Friendship is an institution or relationship founded by God Himself. If God didn’t deem it as an important thing, that needs to have foundation in Him, He wouldn’t have spoken about it in His word. Friendship is therefore like any relationship made by God, a covenant and not just an agreement. What am I trying to say? Friendship as a believer isn’t about two people or a group of people deciding by themselves to become friends outside of God. God needs to hold it together; it needs to be by His definition and under His anointing. This is something that people need to understand. Friendship is a covenant that needs to be according to God’s will and definition. It needs to be by His standards, same way two Christians don’t randomly get up to marry; two people cannot just get up and agree to be friends. Yes, you can agree to be acquaintances or be friendly but to move deeper or a step further into friendship, it needs to be under God’s will and definition of who a friend is and what purpose a friend serves. I was afraid of how acquaintances who truly believe or assume are friends would feel about this series but the Word of God isn’t sent to cushion us all the time. Most times it’s sent to provoke thinking and a change. It’s brought to change our definitions to the way God intended for them to be defined.

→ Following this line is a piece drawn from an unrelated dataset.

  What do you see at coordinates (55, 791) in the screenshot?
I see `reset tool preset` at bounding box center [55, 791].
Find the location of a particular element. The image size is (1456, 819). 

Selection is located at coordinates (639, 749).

Friendships like all other forms of human relationships can be amongst the most satisfying or the most frustrating relationships in our lives mostly depending on our knowledge on the subject. The world likes us to believe that common interest and similarities in personality or existing in the same environment is good enough to tag someone a friend. Those conditions are perfectly okay if it’s in the context of acquaintances, not when you want to take it a step further into friendship. We are in an era where every classmate, colleague, Facebook add-on, twitter follower becomes a ‘friend’ the moment we share some things in common. We give ‘randoms’ entryway into our lives without seeking God’s voice on it through His Word, then when we get ruined by it or corrupted by it we wonder why God watched it happen. Ermmm maybe…. Just maybe if you had asked Him, He would have told you not to get involved. As Christians however, we need to base our friendship on the solid rock, which is God. We look not unto a physical, emotional or mental bond but unto a spiritual one.

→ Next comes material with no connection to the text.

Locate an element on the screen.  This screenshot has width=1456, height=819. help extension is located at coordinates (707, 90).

You need to be conscious in your choices of friends. It’s not a decision to be made without God or His word. Your friend defines you. Even the world has millions of quotes that depicts that your friends show your character, show your future, show your beliefs. Your friend like the other person in every other relationship affects you in someway. That’s why the Bible says bad company corrupts good character (1 Corinthians 15:33). The people you allow in your life have the power to make or break you. That’s why friendship should go beyond we were in the same class, school, workplace or we like the same music or movies. By all means, Be nice, be polite, be friendly but don’t be quick to give people access to all of you. Friendship is an institution; a relationship that should have God as the center that holds it and have bible principles coordinating and directing it. Most of us are in senseless and dead friendships on the bases that we’ve known each other for long or that our families know each other or that he/she helps cover my insecurities. Some of us too are in friendships that have literally done nothing positive for or to us. Its like we have seat fillers in our lives. Some of us have ‘friends’ who wish absolutely nothing good for you or they wish you good only when they are steps beyond where you are at. They only stay in our lives to have a front row view of any misfortune that may happen to you or to keep track of your progress so as to try and outdo you.

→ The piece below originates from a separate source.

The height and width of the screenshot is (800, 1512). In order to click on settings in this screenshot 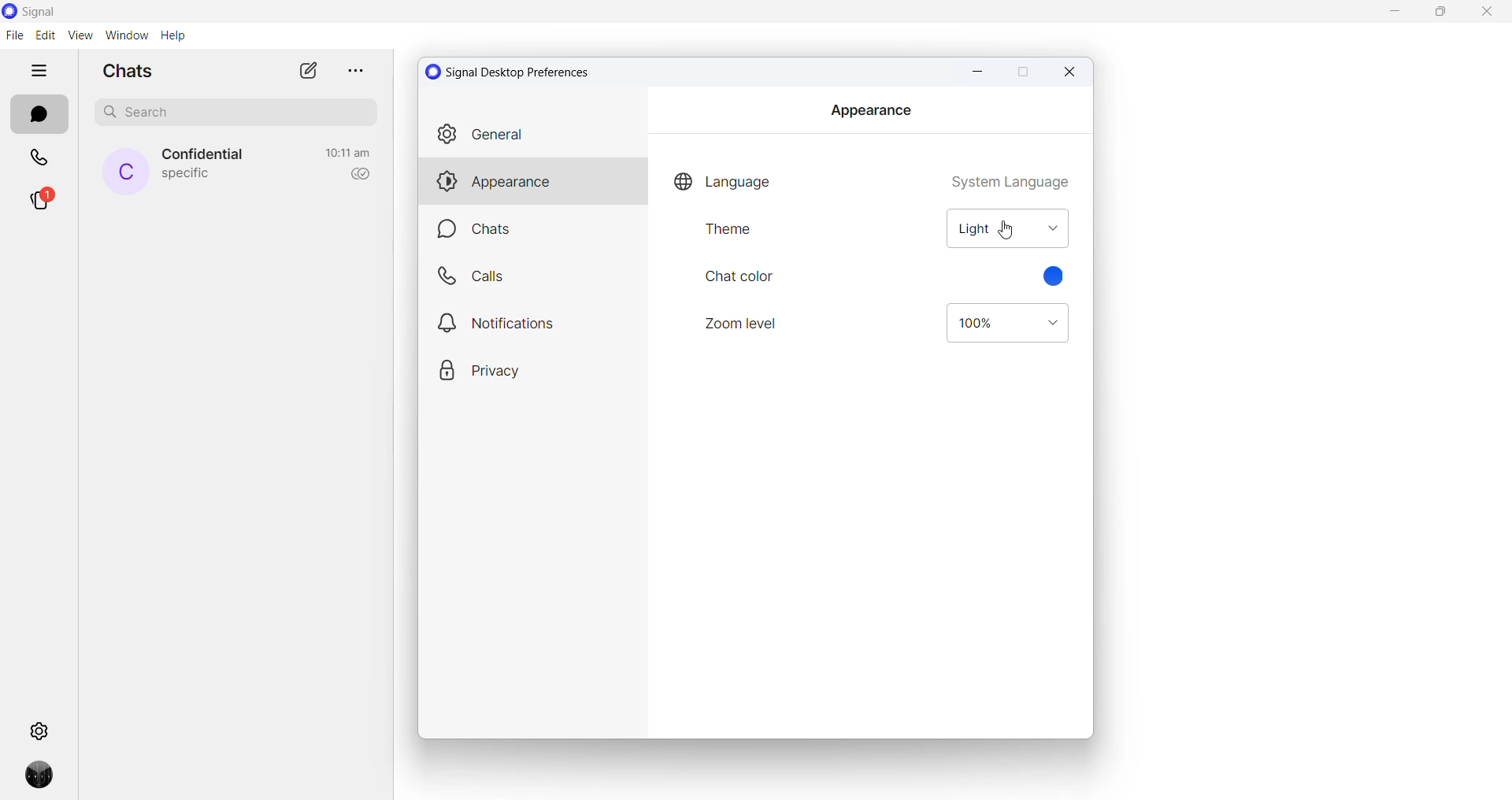, I will do `click(42, 729)`.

Since I just wanted to introduce the topic, I don’t want to go into much detail now. I’m drawing your attention to the fact that we as Christians have made the world define what friendship is to us, what purpose it holds, what it takes or demands from each party therefore choosing friends has become as casual as choosing what outfit to wear in the morning. We don’t pray about it, we don’t jump into God’s word about it. We don’t wait to hear God’s view on it. Once its pleasant to us we are good to go. You will never achieve the greatest extent of your spiritual capability without the help of these relationships God places around you. In order to benefit from these friendships you must open your heart and spirit to hear from God. I really pray by the end of this series we have our viewpoint on the divine concept of friendship corrected, we have the grace to make some changes to let people go and the wisdom to identify and make the right ones.